Omaha, NB—Triple therapy is the most cost-effective next step after methotrexate monotherapy fails in rheumatoid arthritis (RA) patients, according to a new analysis.

The comprehensive cost-effectiveness analysis published in Arthritis Care & Research suggests that turning to biologic therapy at that point offers only minimal incremental benefit at high cost.

Typically, RA patients are first treated with drugs such as methotrexate and relatively inexpensive conventional disease-modifying antirheumatic drugs. If symptoms persist, current guidelines from the American College of Rheumatology urge adding a biologic medication, such as etanercept, to the treatment regimen.

Results of the Rheumatoid Arthritis Comparison of Active Therapies (RACAT) trial appear to run counter to those recommendations. Instead of the biologics-first approach, the study found that triple therapy—a combination of sulfasalazine, hydroxychloroquine, and methotrexate—appears to be as effective as switching directly to biologics.

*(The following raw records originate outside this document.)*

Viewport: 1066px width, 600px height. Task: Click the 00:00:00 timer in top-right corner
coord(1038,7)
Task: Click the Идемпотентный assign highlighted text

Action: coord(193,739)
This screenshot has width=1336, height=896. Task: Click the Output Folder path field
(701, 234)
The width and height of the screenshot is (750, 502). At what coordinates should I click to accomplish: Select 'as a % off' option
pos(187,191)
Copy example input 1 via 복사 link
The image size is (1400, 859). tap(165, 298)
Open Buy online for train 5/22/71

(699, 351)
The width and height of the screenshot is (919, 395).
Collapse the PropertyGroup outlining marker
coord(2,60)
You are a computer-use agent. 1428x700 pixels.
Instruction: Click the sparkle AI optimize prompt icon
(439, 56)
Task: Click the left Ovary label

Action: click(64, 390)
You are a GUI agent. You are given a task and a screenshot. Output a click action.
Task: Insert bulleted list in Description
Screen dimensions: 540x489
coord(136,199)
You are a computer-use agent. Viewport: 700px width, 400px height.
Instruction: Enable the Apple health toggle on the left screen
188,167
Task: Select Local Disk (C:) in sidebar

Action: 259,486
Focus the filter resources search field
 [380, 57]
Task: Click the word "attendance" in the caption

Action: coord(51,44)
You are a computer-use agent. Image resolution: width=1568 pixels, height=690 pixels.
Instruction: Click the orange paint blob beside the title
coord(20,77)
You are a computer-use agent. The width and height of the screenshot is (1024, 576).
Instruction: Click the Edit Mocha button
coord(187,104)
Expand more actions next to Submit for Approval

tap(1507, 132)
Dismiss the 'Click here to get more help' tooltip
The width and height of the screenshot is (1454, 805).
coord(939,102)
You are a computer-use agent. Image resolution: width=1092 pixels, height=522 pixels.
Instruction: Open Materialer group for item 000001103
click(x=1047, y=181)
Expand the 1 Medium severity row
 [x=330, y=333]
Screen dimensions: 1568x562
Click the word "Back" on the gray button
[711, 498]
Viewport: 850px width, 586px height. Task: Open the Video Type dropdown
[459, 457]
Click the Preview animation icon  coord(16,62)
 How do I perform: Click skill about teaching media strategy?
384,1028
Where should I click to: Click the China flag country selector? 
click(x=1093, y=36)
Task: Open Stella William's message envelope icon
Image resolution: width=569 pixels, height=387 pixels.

Yet Nebraska Medical Center–led researchers pointed out that few RA patients end up being transitioned to triple therapy.

For the study, which was funded by the U.S. Department of Veterans Affairs and the Canadian Institutes for Health Research, the costs and benefits of etanercept-methotrexate first versus triple therapy first were compared in 353 patients enrolled in the RACAT trial. Participants all continued to have uncontrolled symptoms of RA after at least 12 weeks of methotrexate therapy.

Incremental costs, quality-adjusted life-years (QALYs), and incremental cost-effectiveness ratios (ICERs) were measured at 24 months and a lifetime.

While study authors had hypothesized that etanercept would improve outcomes beyond the trial period due to prevention of joint erosions, their analysis indicated that next-line treatment with the biologic therapy provided only slightly greater benefits.

The lifetime analysis suggests that first-line biologic treatment would result in 0.15 additional lifetime QALYs, but at an incremental cost-effectiveness ratio of $521,520 per QALY per patient—which far exceeds what is considered reasonable in the U.S. healthcare system, according to the report.

“In RA patients with suboptimal methotrexate response randomized to receive triple therapy or methotrexate-etanercept, the former was found to be significantly more durable,” study authors conclude. “Given cost differences and similar outcomes, the variable durability demonstrated provides additional evidence supporting conventional combinations over biologic combinations as the first choice after methotrexate inadequate response.”